As guests of the 25Hours Hotel The Trip, we dined several times at the onsite restaurant, Bar Shuka. Israeli cuisine and a lively atmosphere are the main draws to this favourite spot for locals and hotel guests. James and David Ardinast, two Jews who spent most of their lives in Frankfurt, own the restaurant. Both brothers attended college abroad and opted to return to Frankfurt. Their Polish grandparents were concentration camp survivors. The brothers work hand in hand with Chef Yossi Elad, the founder of the Machneyuda in Jerusalem and The Palomar in London. Bar Shuka, a trendy spot near the Central Train Station, will appeal to anyone who loves shakshuka for breakfast and a dynamic Middle Eastern marketplace environment for dinner.

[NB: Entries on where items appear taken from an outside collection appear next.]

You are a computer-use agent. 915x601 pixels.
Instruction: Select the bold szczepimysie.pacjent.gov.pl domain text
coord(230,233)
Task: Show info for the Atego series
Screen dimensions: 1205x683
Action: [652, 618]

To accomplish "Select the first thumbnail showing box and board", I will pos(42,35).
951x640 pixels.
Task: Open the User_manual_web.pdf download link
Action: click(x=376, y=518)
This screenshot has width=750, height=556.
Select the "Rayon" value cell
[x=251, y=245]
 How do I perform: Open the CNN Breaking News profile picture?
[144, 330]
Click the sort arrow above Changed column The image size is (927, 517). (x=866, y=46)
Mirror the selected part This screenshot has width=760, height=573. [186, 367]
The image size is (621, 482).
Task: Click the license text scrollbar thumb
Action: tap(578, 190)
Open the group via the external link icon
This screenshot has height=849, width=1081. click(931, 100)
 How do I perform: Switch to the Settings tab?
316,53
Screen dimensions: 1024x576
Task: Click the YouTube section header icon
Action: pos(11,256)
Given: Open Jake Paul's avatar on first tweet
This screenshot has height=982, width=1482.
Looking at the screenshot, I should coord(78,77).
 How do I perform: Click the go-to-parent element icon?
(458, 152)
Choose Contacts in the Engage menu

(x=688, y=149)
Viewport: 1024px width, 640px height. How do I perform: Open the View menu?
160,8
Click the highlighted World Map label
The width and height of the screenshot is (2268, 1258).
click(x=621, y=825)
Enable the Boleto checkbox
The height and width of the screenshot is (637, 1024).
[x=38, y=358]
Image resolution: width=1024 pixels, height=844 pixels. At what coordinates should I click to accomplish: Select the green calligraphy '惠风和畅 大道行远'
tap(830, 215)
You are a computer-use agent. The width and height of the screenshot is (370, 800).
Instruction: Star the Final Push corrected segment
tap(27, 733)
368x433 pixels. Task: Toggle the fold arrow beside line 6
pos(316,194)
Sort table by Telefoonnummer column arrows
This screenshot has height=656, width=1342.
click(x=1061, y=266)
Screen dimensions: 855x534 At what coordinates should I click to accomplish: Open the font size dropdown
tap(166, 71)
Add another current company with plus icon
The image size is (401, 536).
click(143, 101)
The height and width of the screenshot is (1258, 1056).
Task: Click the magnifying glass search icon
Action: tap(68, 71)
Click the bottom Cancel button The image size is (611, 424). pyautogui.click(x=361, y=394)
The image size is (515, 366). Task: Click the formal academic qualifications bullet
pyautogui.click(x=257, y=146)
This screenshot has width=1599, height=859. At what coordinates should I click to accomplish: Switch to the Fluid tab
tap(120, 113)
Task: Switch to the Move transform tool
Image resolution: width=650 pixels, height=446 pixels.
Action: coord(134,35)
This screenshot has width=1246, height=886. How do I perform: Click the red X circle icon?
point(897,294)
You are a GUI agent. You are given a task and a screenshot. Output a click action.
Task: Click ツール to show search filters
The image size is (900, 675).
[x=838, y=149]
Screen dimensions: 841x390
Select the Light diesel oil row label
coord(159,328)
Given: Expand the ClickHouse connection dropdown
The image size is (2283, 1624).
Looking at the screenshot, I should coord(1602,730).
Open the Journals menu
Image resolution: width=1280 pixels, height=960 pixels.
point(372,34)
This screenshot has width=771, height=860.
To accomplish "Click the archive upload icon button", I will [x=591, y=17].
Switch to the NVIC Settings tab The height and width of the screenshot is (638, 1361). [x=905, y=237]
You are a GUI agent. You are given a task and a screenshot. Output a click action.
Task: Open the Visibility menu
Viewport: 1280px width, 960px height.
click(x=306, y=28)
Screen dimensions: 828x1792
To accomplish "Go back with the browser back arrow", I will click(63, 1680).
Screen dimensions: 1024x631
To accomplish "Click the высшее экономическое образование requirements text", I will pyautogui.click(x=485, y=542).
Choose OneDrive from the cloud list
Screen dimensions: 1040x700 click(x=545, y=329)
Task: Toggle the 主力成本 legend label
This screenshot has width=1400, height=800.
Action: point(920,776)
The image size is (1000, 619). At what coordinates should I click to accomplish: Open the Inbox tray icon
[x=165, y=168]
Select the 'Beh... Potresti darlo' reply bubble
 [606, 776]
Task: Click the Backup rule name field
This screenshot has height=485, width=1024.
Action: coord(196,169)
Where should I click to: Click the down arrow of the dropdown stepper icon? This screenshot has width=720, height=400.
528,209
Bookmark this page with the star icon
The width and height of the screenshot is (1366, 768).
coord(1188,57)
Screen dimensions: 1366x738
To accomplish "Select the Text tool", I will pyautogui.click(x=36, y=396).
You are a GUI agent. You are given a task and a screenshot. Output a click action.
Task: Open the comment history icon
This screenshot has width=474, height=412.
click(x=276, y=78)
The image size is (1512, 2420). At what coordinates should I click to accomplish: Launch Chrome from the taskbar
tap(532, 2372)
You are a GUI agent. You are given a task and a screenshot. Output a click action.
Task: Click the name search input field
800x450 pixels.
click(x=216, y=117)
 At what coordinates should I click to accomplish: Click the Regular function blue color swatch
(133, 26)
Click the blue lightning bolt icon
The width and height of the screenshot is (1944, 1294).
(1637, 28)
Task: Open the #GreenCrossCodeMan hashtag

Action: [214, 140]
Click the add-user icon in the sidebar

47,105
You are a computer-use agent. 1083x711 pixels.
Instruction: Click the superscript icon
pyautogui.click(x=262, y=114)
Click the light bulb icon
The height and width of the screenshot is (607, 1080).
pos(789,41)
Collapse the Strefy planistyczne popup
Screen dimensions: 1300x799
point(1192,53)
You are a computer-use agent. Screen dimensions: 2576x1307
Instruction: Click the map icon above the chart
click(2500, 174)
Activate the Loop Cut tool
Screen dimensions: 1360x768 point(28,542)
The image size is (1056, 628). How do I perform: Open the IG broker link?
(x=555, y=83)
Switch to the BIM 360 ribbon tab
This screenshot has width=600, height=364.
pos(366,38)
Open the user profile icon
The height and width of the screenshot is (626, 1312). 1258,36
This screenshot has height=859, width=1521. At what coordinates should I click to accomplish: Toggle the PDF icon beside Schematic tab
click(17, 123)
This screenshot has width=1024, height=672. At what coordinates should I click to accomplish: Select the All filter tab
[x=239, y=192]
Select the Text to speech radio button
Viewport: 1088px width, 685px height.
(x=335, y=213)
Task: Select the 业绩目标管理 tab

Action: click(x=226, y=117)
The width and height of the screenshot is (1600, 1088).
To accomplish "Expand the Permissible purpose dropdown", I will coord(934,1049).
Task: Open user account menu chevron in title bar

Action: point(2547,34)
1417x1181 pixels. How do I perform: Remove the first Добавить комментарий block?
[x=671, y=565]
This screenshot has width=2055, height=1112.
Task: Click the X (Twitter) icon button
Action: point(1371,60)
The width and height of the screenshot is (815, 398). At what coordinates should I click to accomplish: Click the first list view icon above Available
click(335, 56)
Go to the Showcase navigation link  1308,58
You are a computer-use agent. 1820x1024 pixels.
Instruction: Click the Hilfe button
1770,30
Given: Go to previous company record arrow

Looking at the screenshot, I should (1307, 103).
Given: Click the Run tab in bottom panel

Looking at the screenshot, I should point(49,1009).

In conclusion, visiting Frankfurt reaffirmed my prior belief that it is a vital part of life’s journey to visit places with less than stellar histories. Books and movies can only retell part of their troubling story.

In Frankfurt, I paid tribute to the Jews who proudly strolled in the Judengasse centuries ago as well as the Jews who fled in fear after Kristallnacht or perished during the Shoah. My eyes watered as I learned about the small Jewish communities massacred in the 13th and 14th centuries and stood in silence in two Jewish cemeteries.

I ingested an unsettling number of disturbing facts during my three days in Frankfurt, but I simultaneously witnessed the rebirth of a Jewish community in a place offering little hope after the Second World War. Frankfurt’s Jews’ commitment to Jewish culture and traditions, along with the surrounding communities’ response to a rise in worldwide anti-Semitism, will ultimately determine the future of Frankfurt’s small Jewish community.